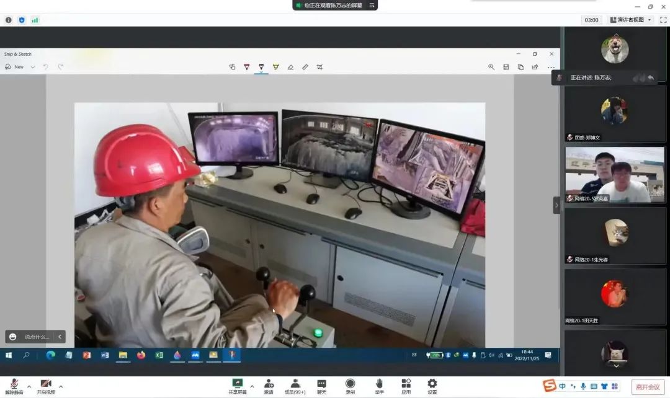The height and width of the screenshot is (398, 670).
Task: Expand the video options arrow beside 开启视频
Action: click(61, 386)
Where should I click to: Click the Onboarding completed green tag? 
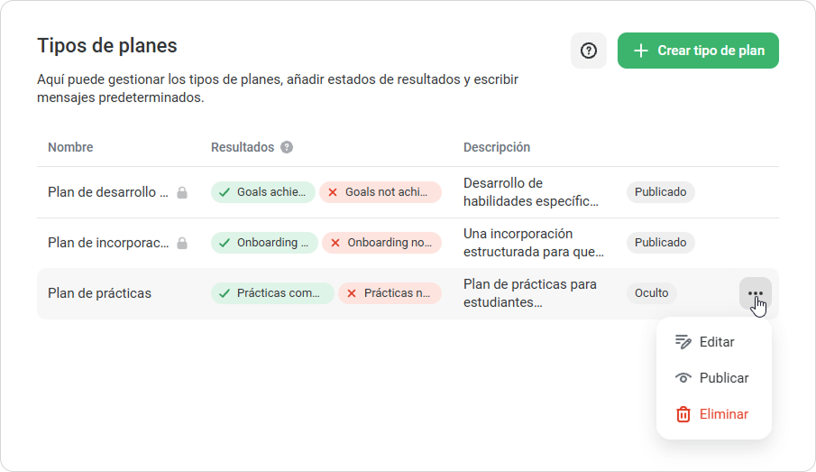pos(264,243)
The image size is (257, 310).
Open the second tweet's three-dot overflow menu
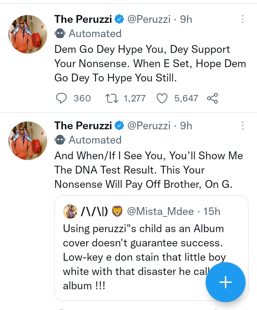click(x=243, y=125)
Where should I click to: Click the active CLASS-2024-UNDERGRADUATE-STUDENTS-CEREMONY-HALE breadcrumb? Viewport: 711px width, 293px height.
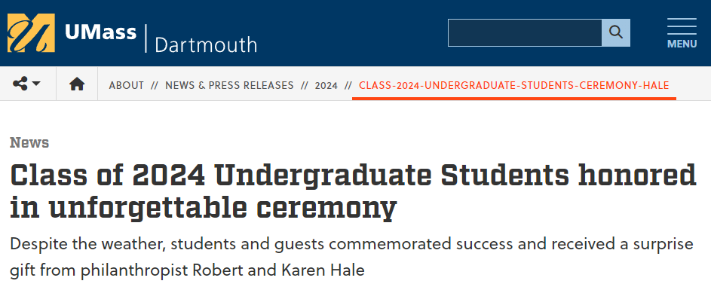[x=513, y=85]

# # # #

● **About this task**
Skip the pictures and print exactly the lines from the one containing "The image size is (257, 310)." through the end of the records above.

● **Output for this exercise**
The image size is (257, 310).
Open the second tweet's three-dot overflow menu
click(x=243, y=125)
Where should I click to: Click the active CLASS-2024-UNDERGRADUATE-STUDENTS-CEREMONY-HALE breadcrumb? Viewport: 711px width, 293px height.
[x=513, y=85]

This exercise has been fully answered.